Под нашей верандой в начале июня обмирал от собственной красы куст белых мелких роз, который спустя годы оживет в лучшем ее романе. По ночам цветущий куст сиял, как созвездие, углубляя черноту неба и сада, казавшуюся бездонной, как начало и конец жизни, но ни того, ни другого не было: жизнь порхала с отцветшей звезды на распустившуюся, только и всего. Ночью старый дом оживал, скрипел своими старыми суставами, молился, качался на качелях из дикого винограда, высоко подвешенных, в третьем часу утра туманного пронзительный, чистый, бессонный голос пробовал себя: «ктрли-трли…» – и на сад обрушивался хор, какой невозможно уложить в пятистенок нотного стана, струи нового воздуха омывали все вокруг, наконец в березе сверкало солнце, тренькала калитка на воротах, яркий, горячий являлся день…
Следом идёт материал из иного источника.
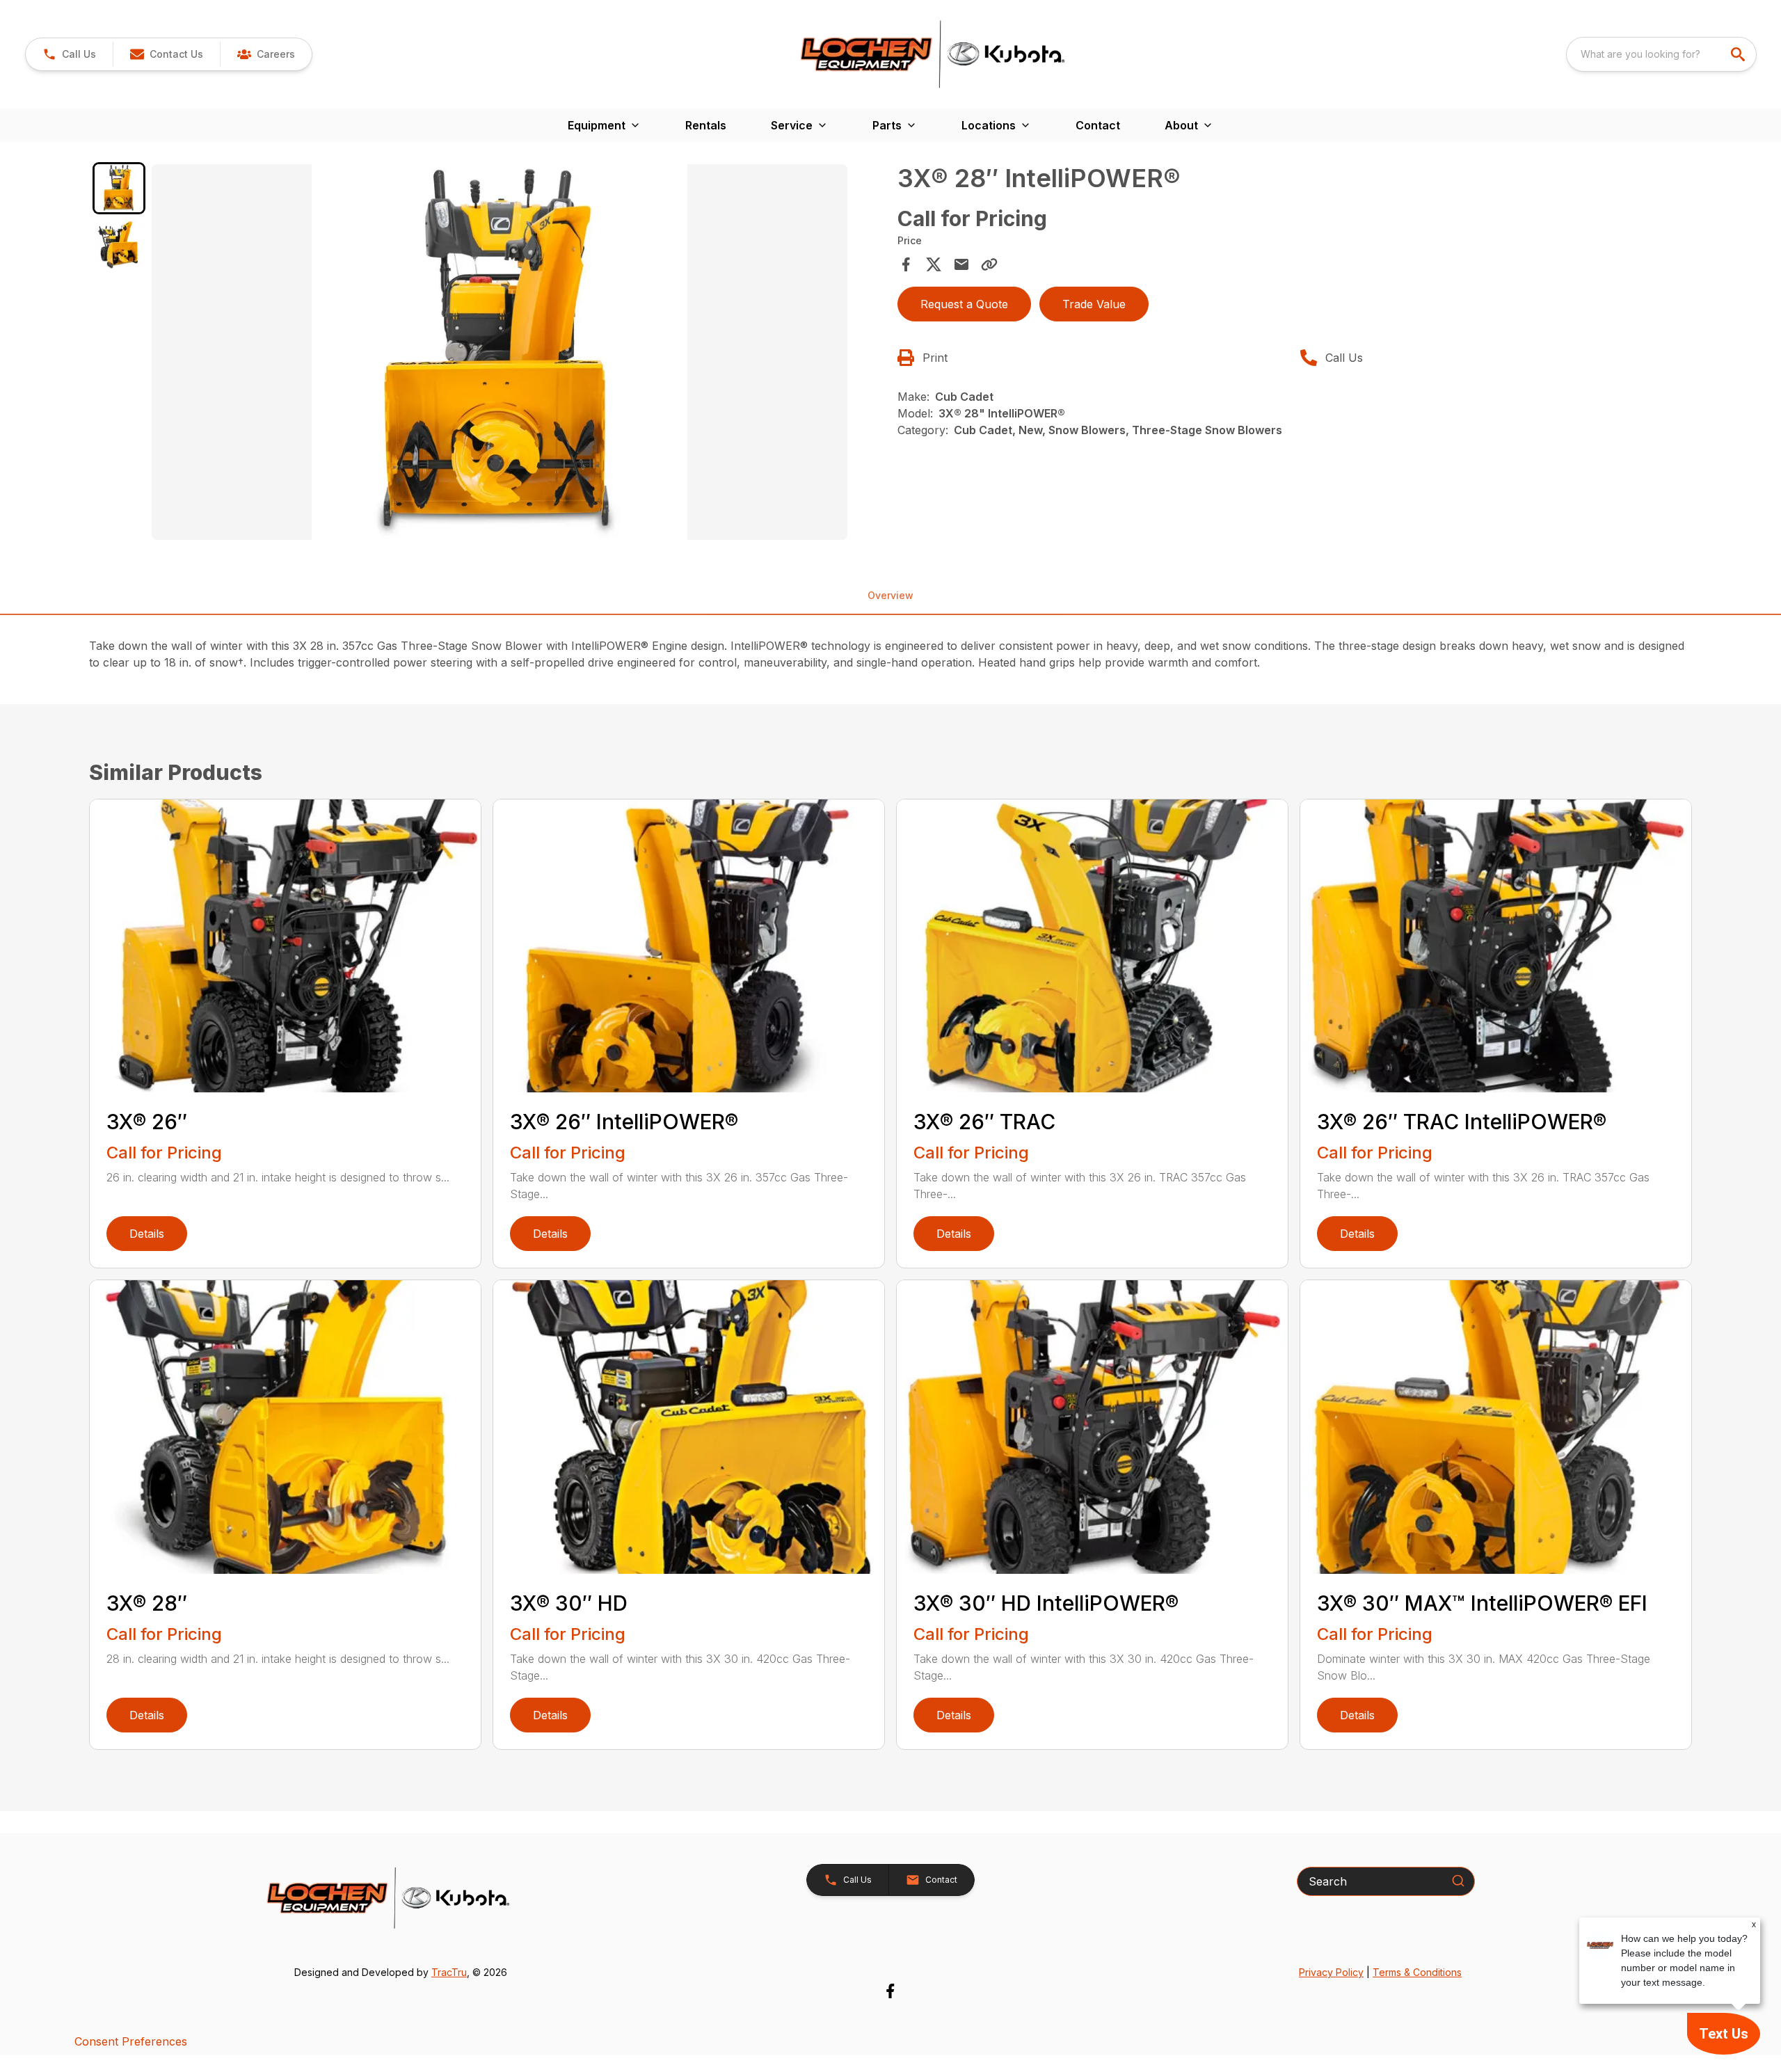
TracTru (449, 1972)
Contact (1098, 125)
Жена собиралась в издательство для важного разговора с завредом. Речь шла о ее книге, переходившей в темплане из года в год, обычная история мучительства молодого автора. Я учил жену, как вести разговор с этим типом, которого хорошо знал, и, зная, уже готовил себе запасную площадку для ухода в другую редакцию, если он вдруг придет завредом в нашу. Ты скажешь ему: «Вы опять перенесли мою книгу на другой год?» Он спросит: «Откуда вам это известно?» Ты ответишь: «Но вы же не будете это отрицать?» Он заткнется, и дальше будешь говорить ты – грозить жалобой, но разговаривай только в этом порядке… Пройдет много лет, разбирая старые бумаги, увижу этот обрывок и на нем этот диалог, с точностью воспроизведенный в жизни – слово в слово. А на обороте страницы прочитаю машинописный текст, исполненный в необычном жанре официального письма квартировладельца в адрес женской консультации с обязательствами и уверениями в совершенном почтении. Когда жена забеременела, в ближайшей женской консультации ей сказали, что для постановки на учет необходимо представить справку от квартирной хозяйки. Хозяйка, германист-историк средних лет с неустроенной личной жизнью и неустойчивым характером, одолевала нас мелкими придирками, просить у нее такое письмо я не решился и сочинил его сам. Текст гласил: «Я, Настасья Филипповна Набокова, обязуюсь сдавать свою квартиру по адресу ул. Тимирязевская, 33/13 гражданке N.N. до окончания срока ее беременности, в чем расписываюсь. Год, число». Документ приняли, и жену поставили на учет. А хозяйка, заметив наконец пузо (начало беременности пришлось на холодное время года, и жене долго удавалось скрываться под толстыми одежками), сообщила нам, что дети ей не нужны. Рожать жена уехала в Ростов к матери, где и родила в мае дочь, а в октябре мы уже въехали в свою собственную квартиру.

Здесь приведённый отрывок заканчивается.